*** 正文

SolvePnP for Camera Pose - 【OpenCV 學習筆記】

OpenCV 的 SolvePnP 可以求解一物點 3D 物空間坐標與其對應像點 2D 像坐標的轉換關係，在某些條件已知時，這個轉換關係可以延伸為相機的 pose，使其成為一種定位定向方法，與攝影測量的後方交會有異曲同工之妙。

2023 年 7 月 31 日

SolvePnP 簡介

學生時期用過攝影測量的後方交會法 (resection)，基於共線式 (collinearity equation) 、已知的內方位參數( Interior Orientation )“與三個以上物空間坐標已知的特徵點，解算相機的外方位參數 ( Exterior Orientation )，做為人/車的 pose 位置與姿態，發展導航定位應用。事實上，這就是 SolvePnP 方法。

Photogrammetry 攝影測量 -【知識筆記】

攝影測量 Photogrammetry 介紹

共線式是基於共線條件的數學式，該條件是一個物點，與其影像上對應的像點，會和攝影中心一起，三點構成一條直線，如下圖。因此相機攝影中心、物點與其對應像點，雖然各自處於不同的坐標系統：Camera coordinate system、World coordinate system 與 Image coordinate system，但彼此間具備共線數學關係。此一關係可由同一特徵點的物空間坐標、像點坐標、相機內方位參數，以及相機外方位參數構成。相機內方位參數包含像主點 (影像中心點) 、焦距跟透鏡畸變參數；相機外方位參數包含相機攝影中心的物空間坐標與其姿態 (roll, pitch, yaw)。相關內容會在攝影測量篇介紹，本篇就不多加贅述。

******

你的任務:
能把上面這篇 SolvePnP 筆記中，從「學生時期用過攝影測量的後方交會法 (resection)，基於共線式 (collinearity」起、一直到「(roll, pitch, yaw)。相關內容會在攝影測量篇介紹，本篇就不多加贅述。」為止的段落，一字不差地抄寫下來嗎？

*** 資料

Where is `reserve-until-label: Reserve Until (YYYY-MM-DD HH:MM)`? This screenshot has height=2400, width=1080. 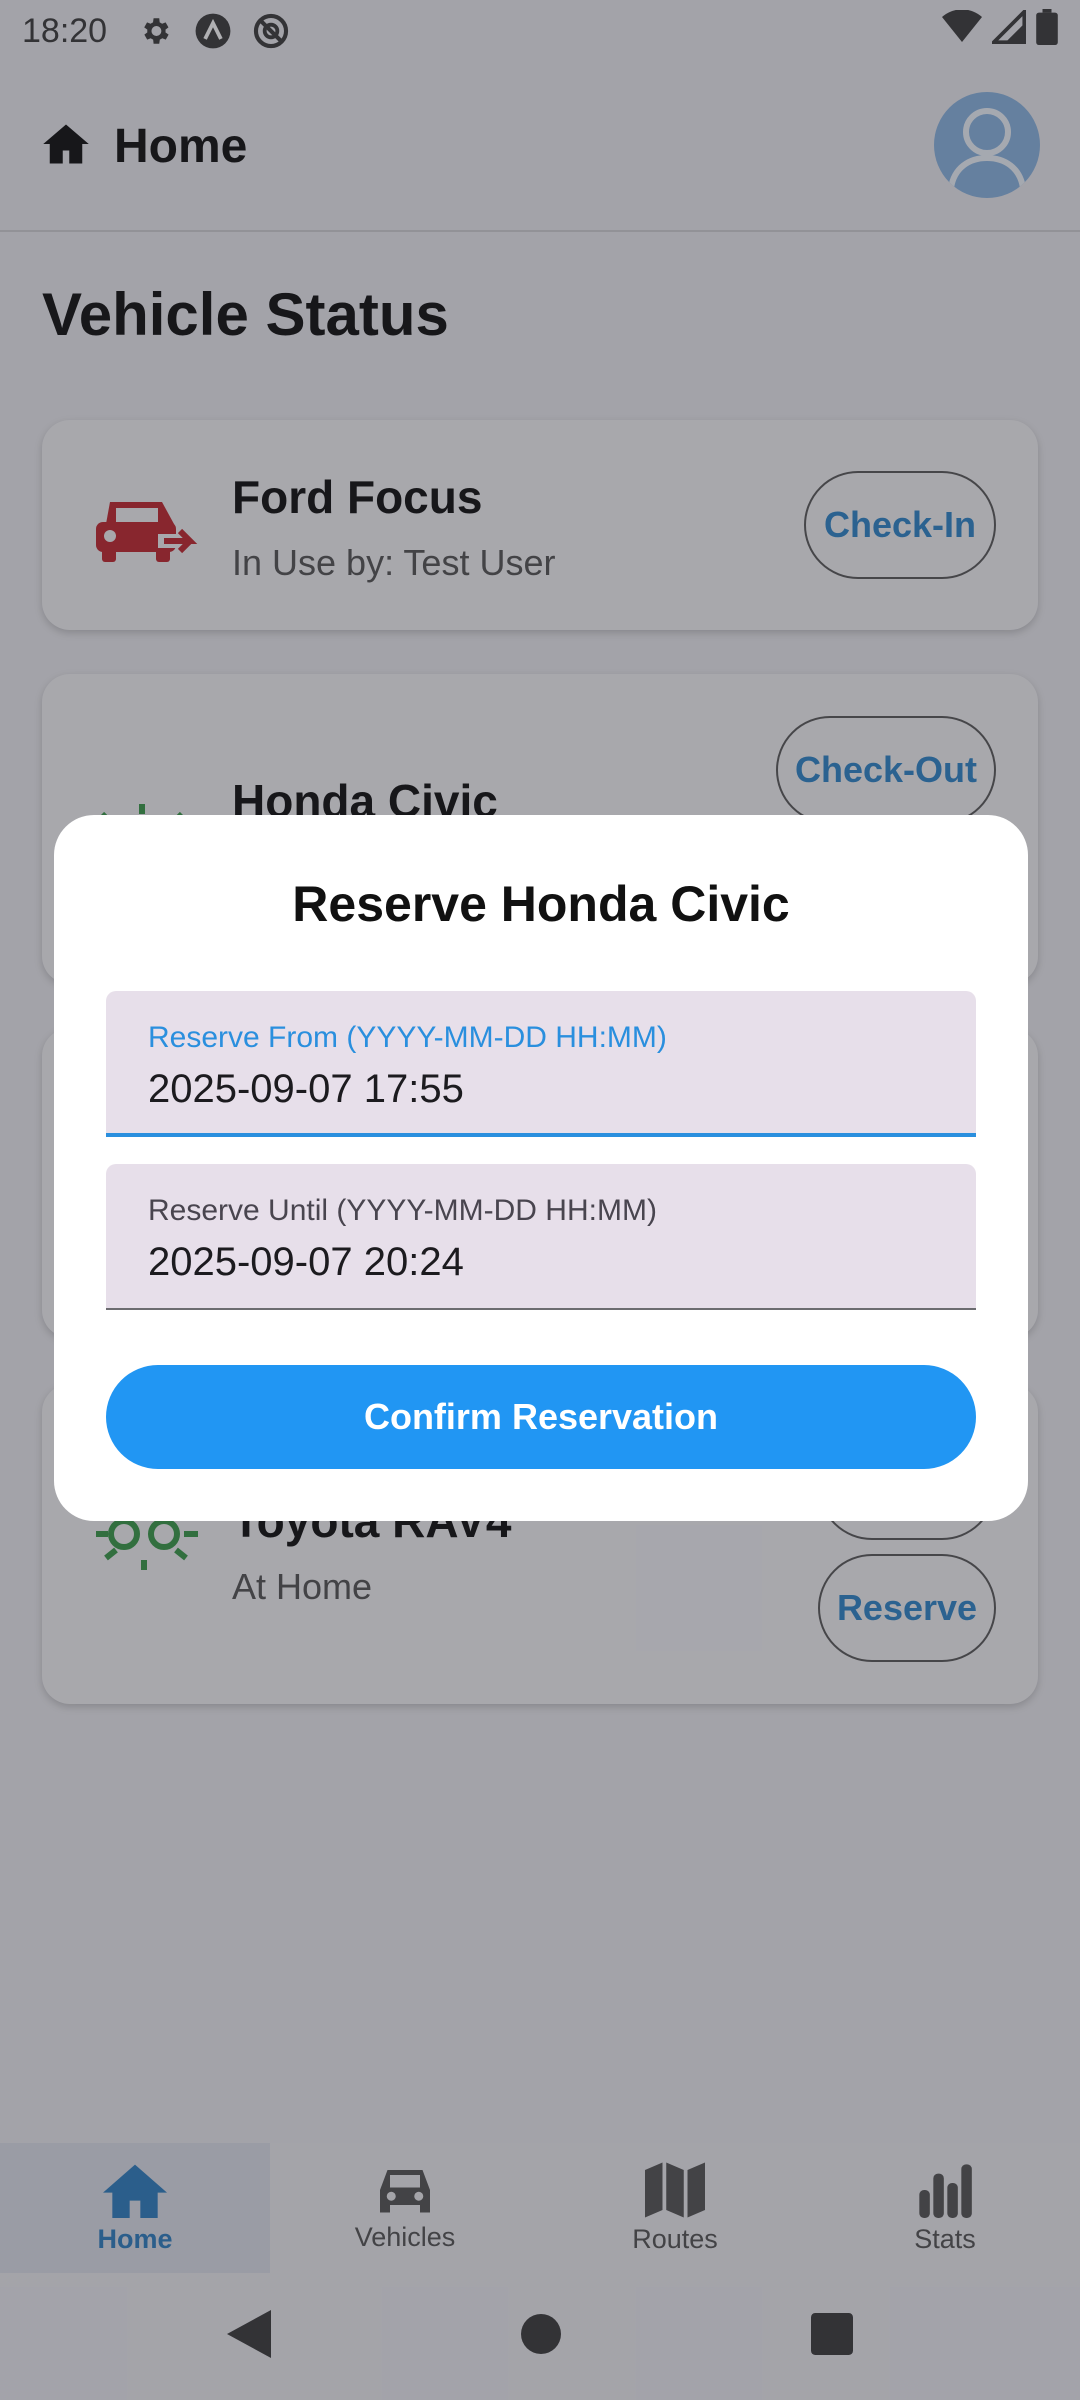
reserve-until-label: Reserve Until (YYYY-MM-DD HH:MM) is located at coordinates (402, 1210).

******

任務解答:
學生時期用過攝影測量的後方交會法 (resection)，基於共線式 (collinearity equation) 、已知的內方位參數( Interior Orientation )“與三個以上物空間坐標已知的特徵點，解算相機的外方位參數 ( Exterior Orientation )，做為人/車的 pose 位置與姿態，發展導航定位應用。事實上，這就是 SolvePnP 方法。

Photogrammetry 攝影測量 -【知識筆記】

攝影測量 Photogrammetry 介紹

共線式是基於共線條件的數學式，該條件是一個物點，與其影像上對應的像點，會和攝影中心一起，三點構成一條直線，如下圖。因此相機攝影中心、物點與其對應像點，雖然各自處於不同的坐標系統：Camera coordinate system、World coordinate system 與 Image coordinate system，但彼此間具備共線數學關係。此一關係可由同一特徵點的物空間坐標、像點坐標、相機內方位參數，以及相機外方位參數構成。相機內方位參數包含像主點 (影像中心點) 、焦距跟透鏡畸變參數；相機外方位參數包含相機攝影中心的物空間坐標與其姿態 (roll, pitch, yaw)。相關內容會在攝影測量篇介紹，本篇就不多加贅述。